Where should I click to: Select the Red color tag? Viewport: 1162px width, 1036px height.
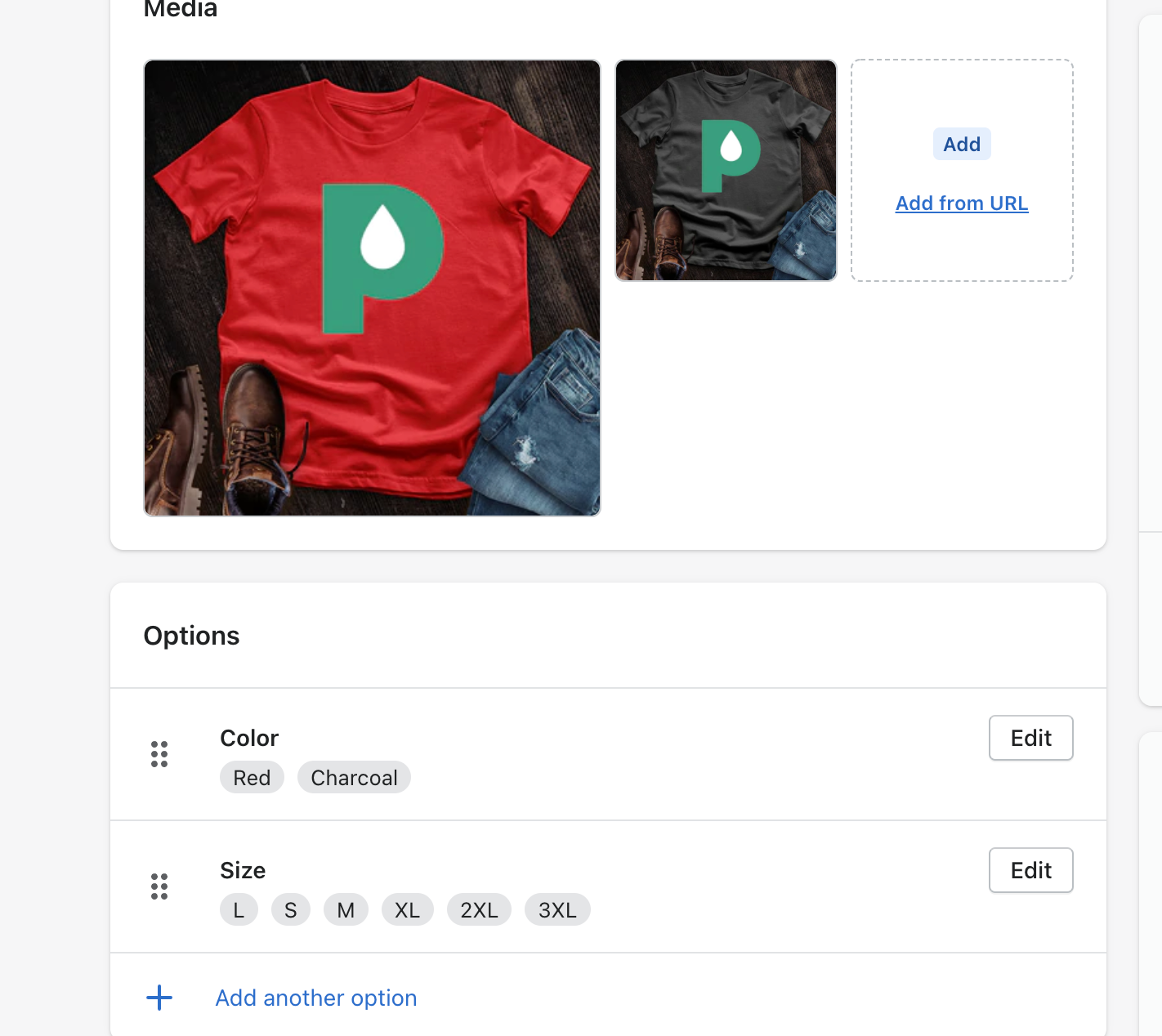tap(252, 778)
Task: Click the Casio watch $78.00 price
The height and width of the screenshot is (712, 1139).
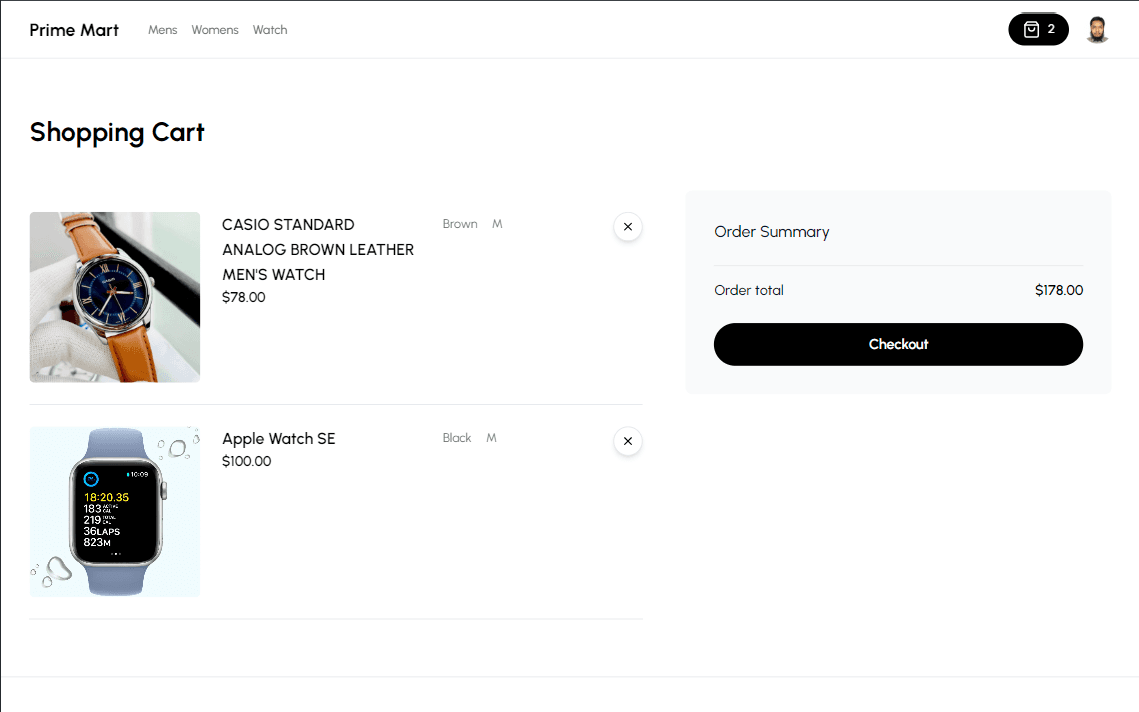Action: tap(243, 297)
__________
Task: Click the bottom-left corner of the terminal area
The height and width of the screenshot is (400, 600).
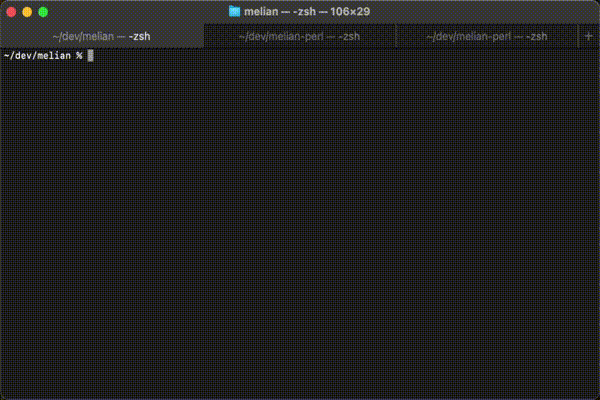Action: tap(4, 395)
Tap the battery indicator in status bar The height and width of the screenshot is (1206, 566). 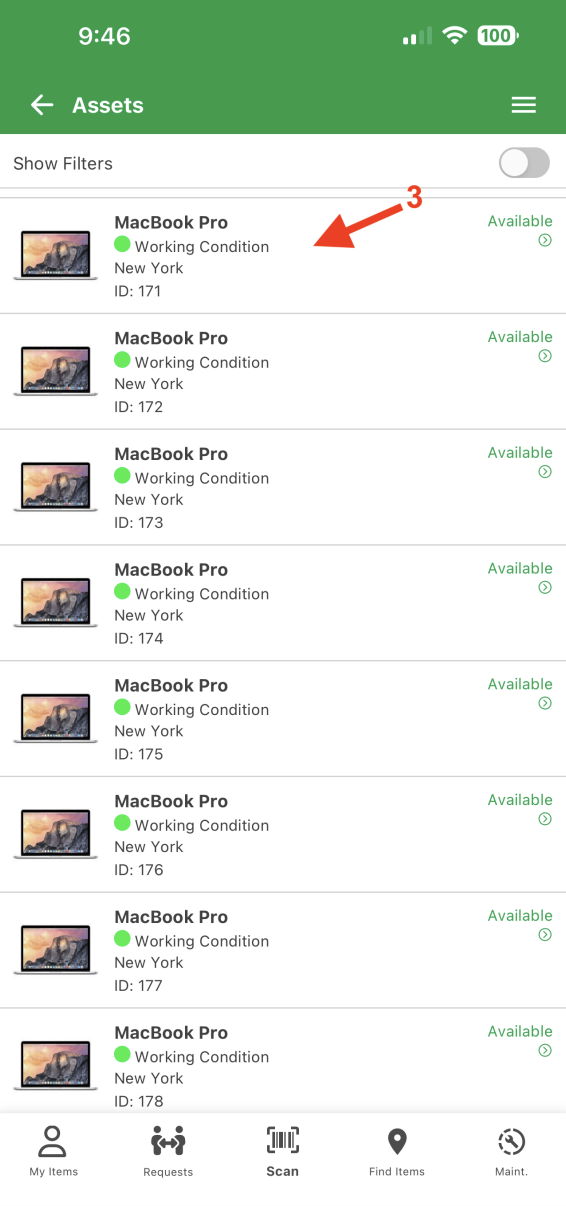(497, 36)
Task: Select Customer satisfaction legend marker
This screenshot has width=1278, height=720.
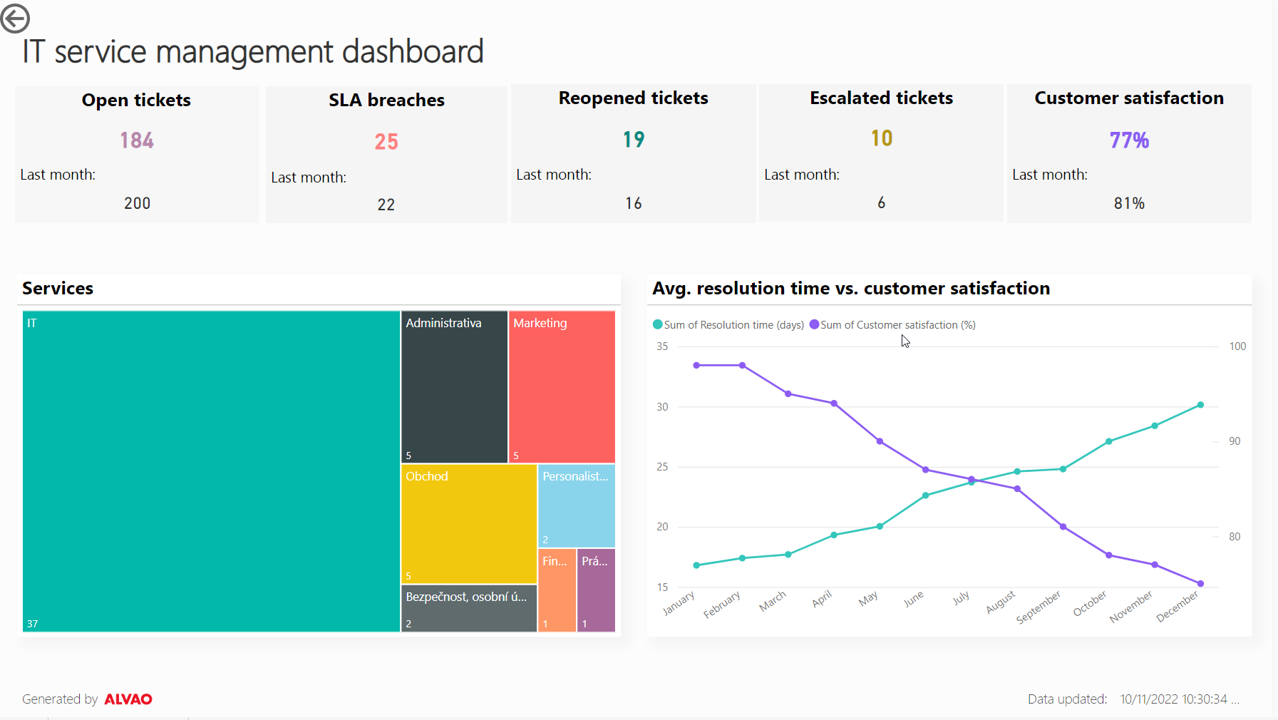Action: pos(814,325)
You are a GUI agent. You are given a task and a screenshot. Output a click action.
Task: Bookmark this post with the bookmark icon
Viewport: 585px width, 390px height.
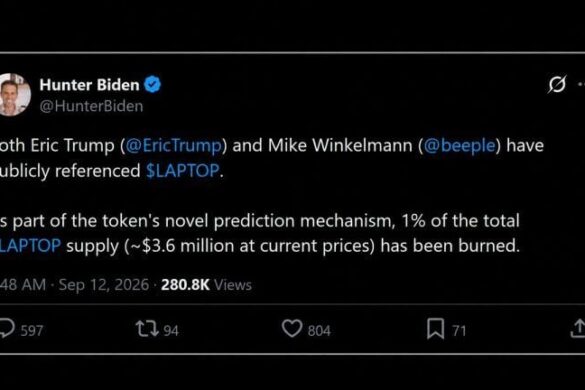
__________
**What is required**:
Lines wanted from the entries above: the one with "Task: Select Customer", the one with "Viewport: 585px width, 390px height.", and all lines between. Please copy them exactly, without the pictures and without anything else.

**Result**:
Task: Select Customer satisfaction legend marker
This screenshot has width=1278, height=720.
Action: pos(814,325)
You are a GUI agent. You are given a task and a screenshot. Output a click action.
Task: Bookmark this post with the bookmark icon
Viewport: 585px width, 390px height.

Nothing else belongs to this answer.